Your goal: Only an exact repetition of the entries counts as an answer.

Supplied entries:
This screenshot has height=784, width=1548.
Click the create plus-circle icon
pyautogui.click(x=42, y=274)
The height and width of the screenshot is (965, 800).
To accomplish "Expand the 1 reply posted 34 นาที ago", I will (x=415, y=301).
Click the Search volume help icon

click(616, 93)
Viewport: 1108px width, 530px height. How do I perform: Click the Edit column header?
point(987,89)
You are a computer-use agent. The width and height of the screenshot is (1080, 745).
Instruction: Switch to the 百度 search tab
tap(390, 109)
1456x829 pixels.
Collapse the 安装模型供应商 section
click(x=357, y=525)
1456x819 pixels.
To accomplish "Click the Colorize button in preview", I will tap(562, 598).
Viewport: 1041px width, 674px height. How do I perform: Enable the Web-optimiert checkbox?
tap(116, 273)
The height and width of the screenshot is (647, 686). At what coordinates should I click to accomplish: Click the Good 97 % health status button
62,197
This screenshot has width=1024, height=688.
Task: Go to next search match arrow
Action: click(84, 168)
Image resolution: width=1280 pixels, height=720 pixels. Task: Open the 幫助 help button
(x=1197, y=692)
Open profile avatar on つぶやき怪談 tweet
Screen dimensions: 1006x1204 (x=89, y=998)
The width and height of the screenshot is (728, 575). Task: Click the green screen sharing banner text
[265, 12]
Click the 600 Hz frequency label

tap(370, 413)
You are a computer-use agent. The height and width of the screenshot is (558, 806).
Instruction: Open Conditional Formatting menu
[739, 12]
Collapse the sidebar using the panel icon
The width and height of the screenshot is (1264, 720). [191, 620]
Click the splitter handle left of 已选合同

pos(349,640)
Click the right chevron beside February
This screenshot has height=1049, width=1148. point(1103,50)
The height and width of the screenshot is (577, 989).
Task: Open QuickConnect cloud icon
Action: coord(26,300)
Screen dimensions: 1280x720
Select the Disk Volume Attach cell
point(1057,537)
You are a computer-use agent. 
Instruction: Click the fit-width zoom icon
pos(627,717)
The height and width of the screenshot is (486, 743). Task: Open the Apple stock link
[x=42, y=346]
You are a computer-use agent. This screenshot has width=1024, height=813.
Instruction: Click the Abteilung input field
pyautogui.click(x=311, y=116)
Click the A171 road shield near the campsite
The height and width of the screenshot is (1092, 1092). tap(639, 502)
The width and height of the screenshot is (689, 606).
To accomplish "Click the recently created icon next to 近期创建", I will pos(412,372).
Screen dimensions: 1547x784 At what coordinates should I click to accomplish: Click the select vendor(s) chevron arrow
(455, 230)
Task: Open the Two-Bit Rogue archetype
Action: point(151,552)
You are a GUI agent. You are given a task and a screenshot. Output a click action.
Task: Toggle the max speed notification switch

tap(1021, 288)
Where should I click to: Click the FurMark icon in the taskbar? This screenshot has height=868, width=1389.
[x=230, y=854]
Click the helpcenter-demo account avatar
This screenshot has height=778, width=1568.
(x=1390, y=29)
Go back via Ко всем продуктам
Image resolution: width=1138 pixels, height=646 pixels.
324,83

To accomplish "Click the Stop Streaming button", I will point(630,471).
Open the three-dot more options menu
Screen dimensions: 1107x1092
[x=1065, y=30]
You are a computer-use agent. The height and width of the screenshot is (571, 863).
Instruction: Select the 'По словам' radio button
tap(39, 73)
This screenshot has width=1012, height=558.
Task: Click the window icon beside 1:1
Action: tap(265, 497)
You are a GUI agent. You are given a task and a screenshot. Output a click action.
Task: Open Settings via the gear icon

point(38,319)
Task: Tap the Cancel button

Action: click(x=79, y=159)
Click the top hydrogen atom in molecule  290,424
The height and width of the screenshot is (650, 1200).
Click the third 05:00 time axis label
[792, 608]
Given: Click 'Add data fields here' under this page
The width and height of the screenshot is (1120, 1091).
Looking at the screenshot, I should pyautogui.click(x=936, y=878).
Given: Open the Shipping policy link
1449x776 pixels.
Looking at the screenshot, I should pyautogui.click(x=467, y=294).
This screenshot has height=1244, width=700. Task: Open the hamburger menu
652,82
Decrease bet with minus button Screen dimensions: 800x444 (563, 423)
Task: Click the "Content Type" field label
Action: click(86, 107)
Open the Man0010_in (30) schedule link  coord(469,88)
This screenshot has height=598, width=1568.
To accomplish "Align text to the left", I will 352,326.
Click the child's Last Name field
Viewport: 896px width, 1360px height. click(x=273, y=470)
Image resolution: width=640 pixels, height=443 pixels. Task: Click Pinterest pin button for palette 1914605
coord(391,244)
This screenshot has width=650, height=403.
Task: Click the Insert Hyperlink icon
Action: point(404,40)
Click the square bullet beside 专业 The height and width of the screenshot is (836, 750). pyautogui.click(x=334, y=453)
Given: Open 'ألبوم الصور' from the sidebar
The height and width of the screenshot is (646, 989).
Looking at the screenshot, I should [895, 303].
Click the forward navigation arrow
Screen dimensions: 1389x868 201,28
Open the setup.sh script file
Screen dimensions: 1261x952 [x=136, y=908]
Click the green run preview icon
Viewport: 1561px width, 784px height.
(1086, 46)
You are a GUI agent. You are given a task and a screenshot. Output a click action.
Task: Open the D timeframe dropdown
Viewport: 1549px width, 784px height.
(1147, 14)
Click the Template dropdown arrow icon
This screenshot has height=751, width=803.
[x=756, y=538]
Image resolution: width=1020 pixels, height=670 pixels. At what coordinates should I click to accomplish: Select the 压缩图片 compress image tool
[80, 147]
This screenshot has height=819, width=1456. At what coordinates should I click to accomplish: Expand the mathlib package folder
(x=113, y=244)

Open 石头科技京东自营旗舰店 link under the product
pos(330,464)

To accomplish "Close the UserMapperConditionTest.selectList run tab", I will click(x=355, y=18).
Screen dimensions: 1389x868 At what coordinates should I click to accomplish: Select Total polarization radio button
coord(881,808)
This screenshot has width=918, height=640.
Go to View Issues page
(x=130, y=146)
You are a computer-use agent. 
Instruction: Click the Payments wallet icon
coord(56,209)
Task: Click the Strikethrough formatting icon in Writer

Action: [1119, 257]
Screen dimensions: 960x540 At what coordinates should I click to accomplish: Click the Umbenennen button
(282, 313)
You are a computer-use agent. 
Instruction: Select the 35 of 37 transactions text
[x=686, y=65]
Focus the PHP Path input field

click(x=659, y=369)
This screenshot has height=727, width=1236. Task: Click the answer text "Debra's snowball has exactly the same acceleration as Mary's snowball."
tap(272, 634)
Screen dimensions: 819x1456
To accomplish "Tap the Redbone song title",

Solution for this exercise:
This screenshot has height=784, width=1548.
Click the create plus-circle icon
pyautogui.click(x=42, y=274)
The height and width of the screenshot is (965, 800).
To accomplish "Expand the 1 reply posted 34 นาที ago", I will (x=415, y=301).
Click the Search volume help icon

click(616, 93)
Viewport: 1108px width, 530px height. How do I perform: Click the Edit column header?
point(987,89)
You are a computer-use agent. The width and height of the screenshot is (1080, 745).
Instruction: Switch to the 百度 search tab
tap(390, 109)
1456x829 pixels.
Collapse the 安装模型供应商 section
click(x=357, y=525)
1456x819 pixels.
To accomplish "Click the Colorize button in preview", I will tap(562, 598).
Viewport: 1041px width, 674px height. How do I perform: Enable the Web-optimiert checkbox?
tap(116, 273)
The height and width of the screenshot is (647, 686). At what coordinates should I click to accomplish: Click the Good 97 % health status button
62,197
This screenshot has width=1024, height=688.
Task: Go to next search match arrow
Action: click(84, 168)
Image resolution: width=1280 pixels, height=720 pixels. Task: Open the 幫助 help button
(x=1197, y=692)
Open profile avatar on つぶやき怪談 tweet
Screen dimensions: 1006x1204 (x=89, y=998)
The width and height of the screenshot is (728, 575). Task: Click the green screen sharing banner text
[265, 12]
Click the 600 Hz frequency label

tap(370, 413)
You are a computer-use agent. The height and width of the screenshot is (558, 806).
Instruction: Open Conditional Formatting menu
[739, 12]
Collapse the sidebar using the panel icon
The width and height of the screenshot is (1264, 720). [191, 620]
Click the splitter handle left of 已选合同

pos(349,640)
Click the right chevron beside February
This screenshot has height=1049, width=1148. point(1103,50)
The height and width of the screenshot is (577, 989).
Task: Open QuickConnect cloud icon
Action: coord(26,300)
Screen dimensions: 1280x720
Select the Disk Volume Attach cell
point(1057,537)
You are a computer-use agent. 
Instruction: Click the fit-width zoom icon
pos(627,717)
The height and width of the screenshot is (486, 743). Task: Open the Apple stock link
[x=42, y=346]
You are a computer-use agent. This screenshot has width=1024, height=813.
Instruction: Click the Abteilung input field
pyautogui.click(x=311, y=116)
Click the A171 road shield near the campsite
The height and width of the screenshot is (1092, 1092). tap(639, 502)
The width and height of the screenshot is (689, 606).
To accomplish "Click the recently created icon next to 近期创建", I will pos(412,372).
Screen dimensions: 1547x784 At what coordinates should I click to accomplish: Click the select vendor(s) chevron arrow
(455, 230)
Task: Open the Two-Bit Rogue archetype
Action: point(151,552)
You are a GUI agent. You are given a task and a screenshot. Output a click action.
Task: Toggle the max speed notification switch

tap(1021, 288)
Where should I click to: Click the FurMark icon in the taskbar? This screenshot has height=868, width=1389.
[x=230, y=854]
Click the helpcenter-demo account avatar
This screenshot has height=778, width=1568.
(x=1390, y=29)
Go back via Ко всем продуктам
Image resolution: width=1138 pixels, height=646 pixels.
324,83

To accomplish "Click the Stop Streaming button", I will point(630,471).
Open the three-dot more options menu
Screen dimensions: 1107x1092
[x=1065, y=30]
You are a computer-use agent. The height and width of the screenshot is (571, 863).
Instruction: Select the 'По словам' radio button
tap(39, 73)
This screenshot has width=1012, height=558.
Task: Click the window icon beside 1:1
Action: tap(265, 497)
You are a GUI agent. You are given a task and a screenshot. Output a click action.
Task: Open Settings via the gear icon

point(38,319)
Task: Tap the Cancel button

Action: click(x=79, y=159)
Click the top hydrogen atom in molecule  290,424
The height and width of the screenshot is (650, 1200).
Click the third 05:00 time axis label
[792, 608]
Given: Click 'Add data fields here' under this page
The width and height of the screenshot is (1120, 1091).
Looking at the screenshot, I should pyautogui.click(x=936, y=878).
Given: Open the Shipping policy link
1449x776 pixels.
Looking at the screenshot, I should pyautogui.click(x=467, y=294).
This screenshot has height=1244, width=700. Task: Open the hamburger menu
652,82
Decrease bet with minus button Screen dimensions: 800x444 (563, 423)
Task: Click the "Content Type" field label
Action: click(86, 107)
Open the Man0010_in (30) schedule link  coord(469,88)
This screenshot has height=598, width=1568.
To accomplish "Align text to the left", I will 352,326.
Click the child's Last Name field
Viewport: 896px width, 1360px height. click(x=273, y=470)
Image resolution: width=640 pixels, height=443 pixels. Task: Click Pinterest pin button for palette 1914605
coord(391,244)
This screenshot has width=650, height=403.
Task: Click the Insert Hyperlink icon
Action: point(404,40)
Click the square bullet beside 专业 The height and width of the screenshot is (836, 750). pyautogui.click(x=334, y=453)
Given: Open 'ألبوم الصور' from the sidebar
The height and width of the screenshot is (646, 989).
Looking at the screenshot, I should [895, 303].
Click the forward navigation arrow
Screen dimensions: 1389x868 201,28
Open the setup.sh script file
Screen dimensions: 1261x952 [x=136, y=908]
Click the green run preview icon
Viewport: 1561px width, 784px height.
(1086, 46)
You are a GUI agent. You are given a task and a screenshot. Output a click action.
Task: Open the D timeframe dropdown
Viewport: 1549px width, 784px height.
(1147, 14)
Click the Template dropdown arrow icon
This screenshot has height=751, width=803.
[x=756, y=538]
Image resolution: width=1020 pixels, height=670 pixels. At what coordinates should I click to accomplish: Select the 压缩图片 compress image tool
[80, 147]
This screenshot has height=819, width=1456. At what coordinates should I click to accomplish: Expand the mathlib package folder
(x=113, y=244)

Open 石头科技京东自营旗舰店 link under the product
pos(330,464)

To accomplish "Close the UserMapperConditionTest.selectList run tab", I will click(x=355, y=18).
Screen dimensions: 1389x868 At what coordinates should I click to accomplish: Select Total polarization radio button
coord(881,808)
This screenshot has width=918, height=640.
Go to View Issues page
(x=130, y=146)
You are a computer-use agent. 
Instruction: Click the Payments wallet icon
coord(56,209)
Task: Click the Strikethrough formatting icon in Writer

Action: [1119, 257]
Screen dimensions: 960x540 At what coordinates should I click to accomplish: Click the Umbenennen button
(282, 313)
You are a computer-use agent. 
Instruction: Select the 35 of 37 transactions text
[x=686, y=65]
Focus the PHP Path input field

click(x=659, y=369)
This screenshot has height=727, width=1236. Task: Click the answer text "Debra's snowball has exactly the same acceleration as Mary's snowball."
tap(272, 634)
Screen dimensions: 819x1456
To accomplish "Tap the Redbone song title",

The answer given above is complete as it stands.